_REQUIRED ACTIONS_
A - In the Afternoon Delight review, which actress plays McKenna?
B - Set down, word for word, the part of the Afternoon Delight review that opens with the words containing "The Starland Vocal" and closes with "does Ms. Temple.".

_SUPPLIED PASSAGE_
MOVIE REVIEW Afternoon Delight
The Real Bored Housewife Of Silver Lake, California
 

Kathryn Hahn as Rachel in Jill Soloway's comedy-drama "Afternoon Delight".  The Film Arcade

       

by
Omar P.L. Moore/PopcornReel.com        Follow popcornreel on Twitter FOLLOW                                           
Friday, August 30, 2013

The Starland Vocal Band aren't on the soundtrack of Jill Soloway's comedy-drama "Afternoon Delight"; strangely there isn't enough sun in Silver Lake, California for the band's sunny, suggestive lyrics in their namesake song.  Robin Thicke's summer misogyny song "Blurred Lines" is likewise absent.  Yet the songs could respectively represent Rachel (Kathryn Hahn) and McKenna (Juno Temple), women of different generations who meet in a strip bar in this city in Los Angeles County.  Rachel is a forty-something housewife with a son and husband Jeff (Josh Radnor), a self-involved "app"-creator whose head is buried in his iPhone.  Ms. Hahn does well portraying a truncated character, as does Ms. Temple.

Pointing records for text and elements

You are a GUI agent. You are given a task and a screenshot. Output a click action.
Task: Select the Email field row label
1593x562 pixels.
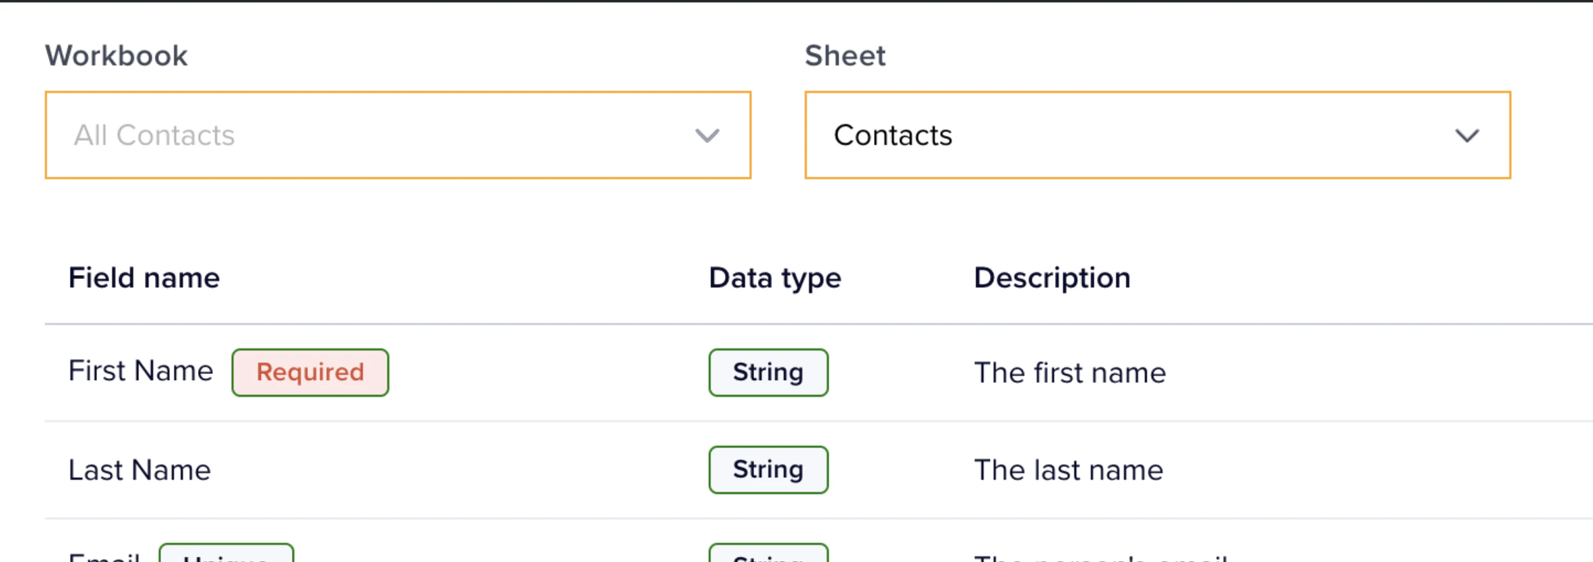coord(104,557)
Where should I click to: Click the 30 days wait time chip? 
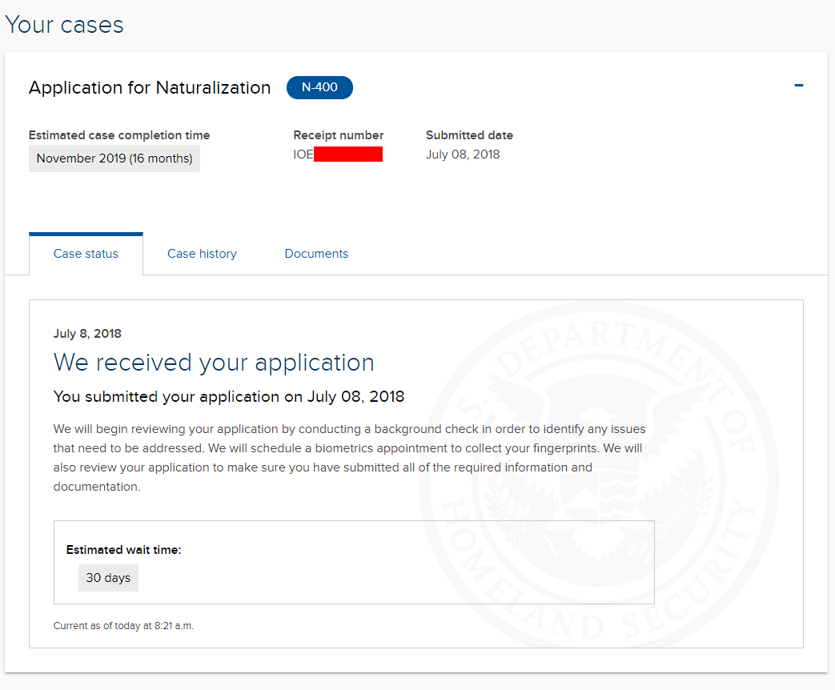click(x=108, y=578)
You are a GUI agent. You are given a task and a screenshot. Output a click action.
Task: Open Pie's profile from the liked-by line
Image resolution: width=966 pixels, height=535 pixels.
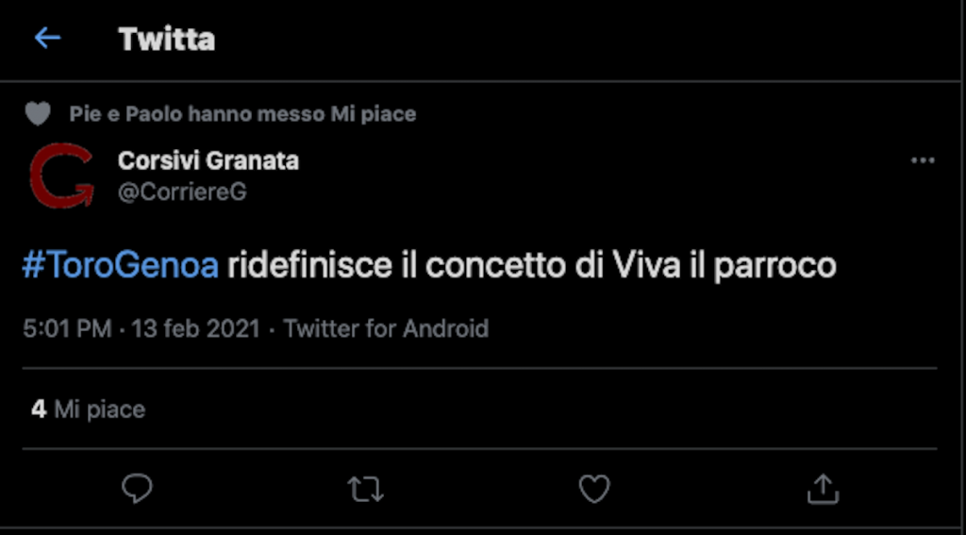83,115
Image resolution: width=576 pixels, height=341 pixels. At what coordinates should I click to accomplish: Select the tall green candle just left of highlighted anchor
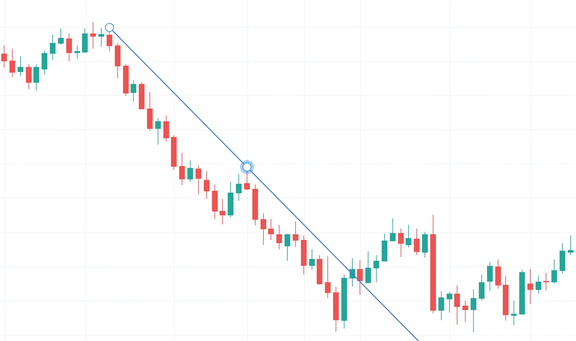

_ANSWER LIST_
A - Juno Temple

B -
The Starland Vocal Band aren't on the soundtrack of Jill Soloway's comedy-drama "Afternoon Delight"; strangely there isn't enough sun in Silver Lake, California for the band's sunny, suggestive lyrics in their namesake song.  Robin Thicke's summer misogyny song "Blurred Lines" is likewise absent.  Yet the songs could respectively represent Rachel (Kathryn Hahn) and McKenna (Juno Temple), women of different generations who meet in a strip bar in this city in Los Angeles County.  Rachel is a forty-something housewife with a son and husband Jeff (Josh Radnor), a self-involved "app"-creator whose head is buried in his iPhone.  Ms. Hahn does well portraying a truncated character, as does Ms. Temple.